9. In de tussenuitspraak heeft de rechtbank vastgesteld dat verweerder ook van eiseres een te hoog bedrag (mede) heeft teruggevorderd. Verweerder heeft het terugvorderingsbedrag inmiddels verlaagd naar € 138.245,24 bruto. Verweerder is op grond van artikel 59, tweede lid, van de Pw, bevoegd dat bedrag mede van eiseres terug te vorderen. Eisers hebben in de bewuste periode immers een gezamenlijke huishouding gevoerd. Dat betekent dat aan hen gezinsbijstand had moeten worden verstrekt, waarbij rekening had moeten worden gehouden met het inkomen van eiseres.
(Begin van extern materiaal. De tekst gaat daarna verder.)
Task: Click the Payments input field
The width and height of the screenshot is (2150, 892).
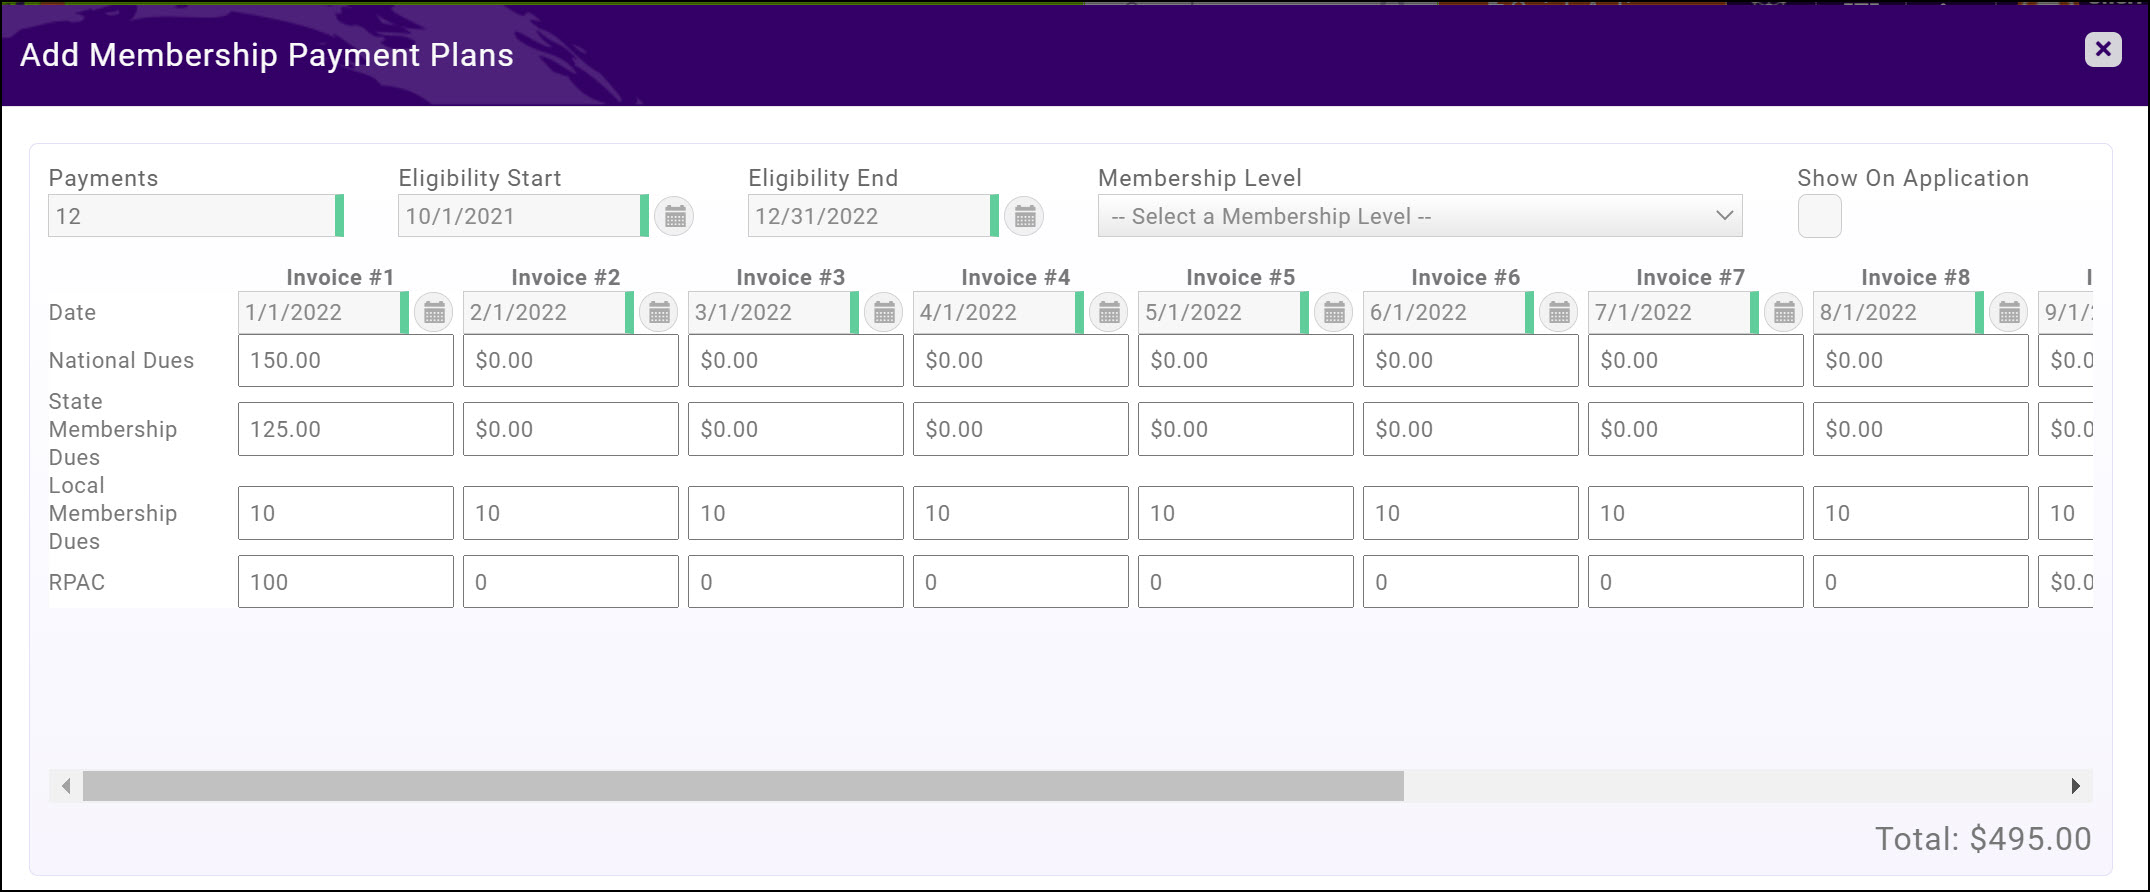Action: (x=190, y=216)
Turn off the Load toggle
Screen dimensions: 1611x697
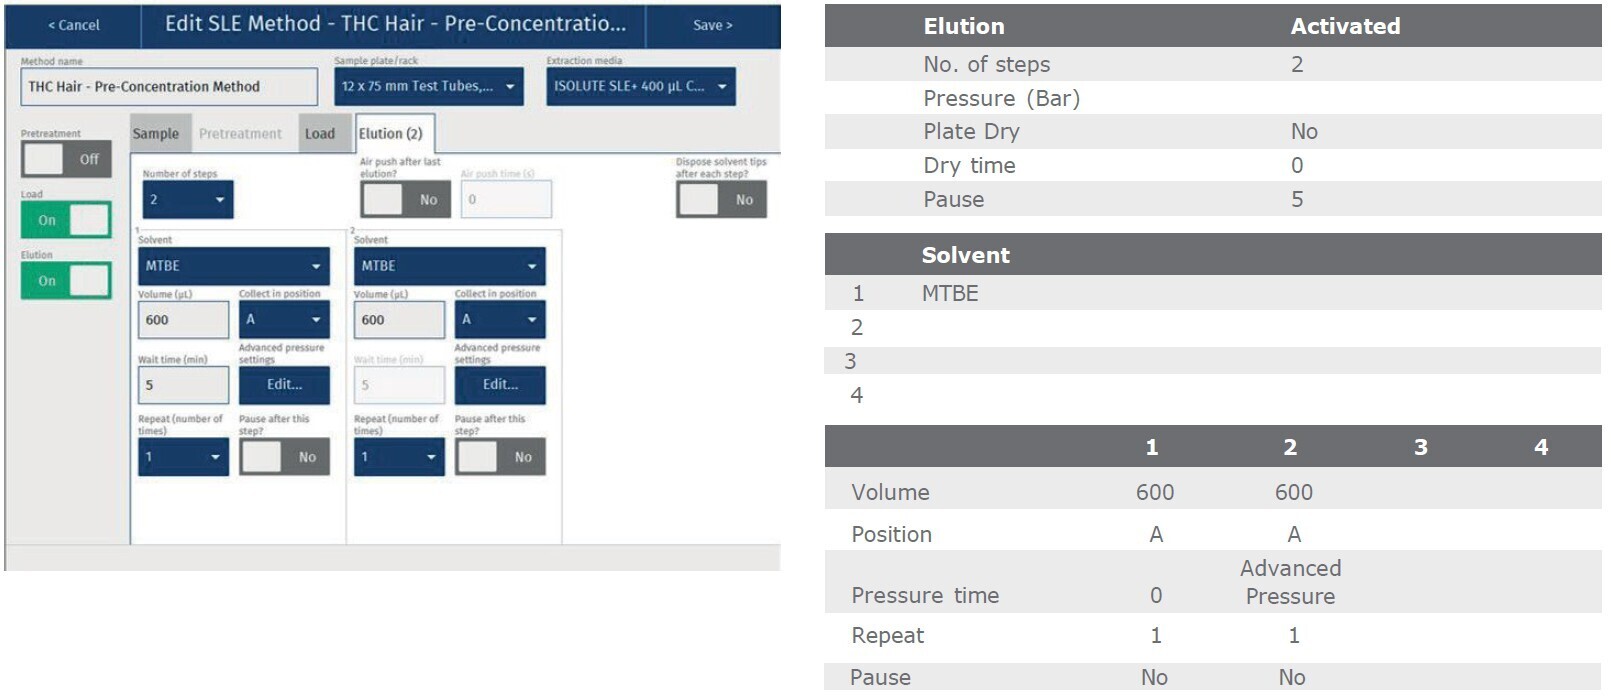(66, 220)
Doordat eisers de gezamenlijke huishouding niet aan verweerder hebben gemeld, is dat niet gebeurd. Omdat bestreden besluit II een te hoog bedrag (€ 154.247,17) vermeldt, zal de rechtbank ook dat besluit in zoverre vernietigen. Het beroep is in zoverre gegrond. Nu verweerder in zijn besluit van 19 juni 2020 (bestreden besluit III) het gebrek heeft hersteld, is het beroep voor zover gericht tegen dat besluit ongegrond.
10. Omdat de rechtbank de beroepen gegrond verklaart, bepaalt zij dat verweerder aan eisers het door hen betaalde griffierecht vergoedt.
11. De rechtbank veroordeelt verweerder in de door eisers in bezwaar en beroep gemaakte proceskosten. Deze kosten stelt de rechtbank op grond van het Besluit proceskosten bestuursrecht voor de door een derde beroepsmatig verleende rechtsbijstand vast op € 2.362,50 (2 punten voor het indienen van het bezwaar- en beroepschrift, 2 punten voor het verschijnen op de hoorzitting en ter zitting, 0,5 punt voor het indienen van een schriftelijke zienswijze na een bestuurlijke lus met een waarde van € 525,- en een wegingsfactor 1). De beroepen zijn te beschouwen als samenhangende zaken in de zin van artikel 3, eerste lid, van het Besluit proceskosten bestuursrecht en worden voor de toepassing van artikel 2, eerste lid, onder a, van dat Besluit als één zaak beschouwd.

Beslissing

De rechtbank:
- verklaart de beroepen gegrond voor zover gericht tegen de bestreden besluiten I en II;
- vernietigt bestreden besluit I voor zover het de intrekking en terugvordering betreft over de periode van 9 oktober 2000 tot 27 februari 2006;
- vernietigt bestreden besluit II voor zover het de hoogte van de (mede)terugvordering betreft;
- verklaart het beroep voor zover gericht tegen bestreden besluit III ongegrond;
- veroordeelt de Staat tot vergoeding van schade tot een bedrag van € 1.000,-- aan elk van beide eisers;
- veroordeelt verweerder tot vergoeding van schade tot een bedrag van € 1.000,-- aan elk van beide eisers;
- draagt verweerder op het betaalde griffierecht van € 92,- aan eisers te vergoeden;
- veroordeelt verweerder in de proceskosten van eisers tot een bedrag van € 2.362,50.
Deze uitspraak is gedaan door mr. J.B. Wijnholt, voorzitter, mr. D.A.J. Overdijk en mr. H.G. Molenaar-Geurtsen, leden, in aanwezigheid van mr. W. Goederee. De uitspraak is in het openbaar uitgesproken op 21 september 2020.
Griffier
Voorzitter
de griffier is verhinderd deze
uitspraak mede te ondertekenen
Een afschrift van deze uitspraak is verzonden aan partijen op:

Rechtsmiddel

Tegen deze uitspraak en de tussenuitspraak kan binnen zes weken na de dag van verzending van deze uitspraak hoger beroep worden ingesteld bij de Centrale Raad van Beroep. Als hoger beroep is ingesteld, kan bij de voorzieningenrechter van de hogerberoepsrechter worden verzocht om het treffen van een voorlopige voorziening.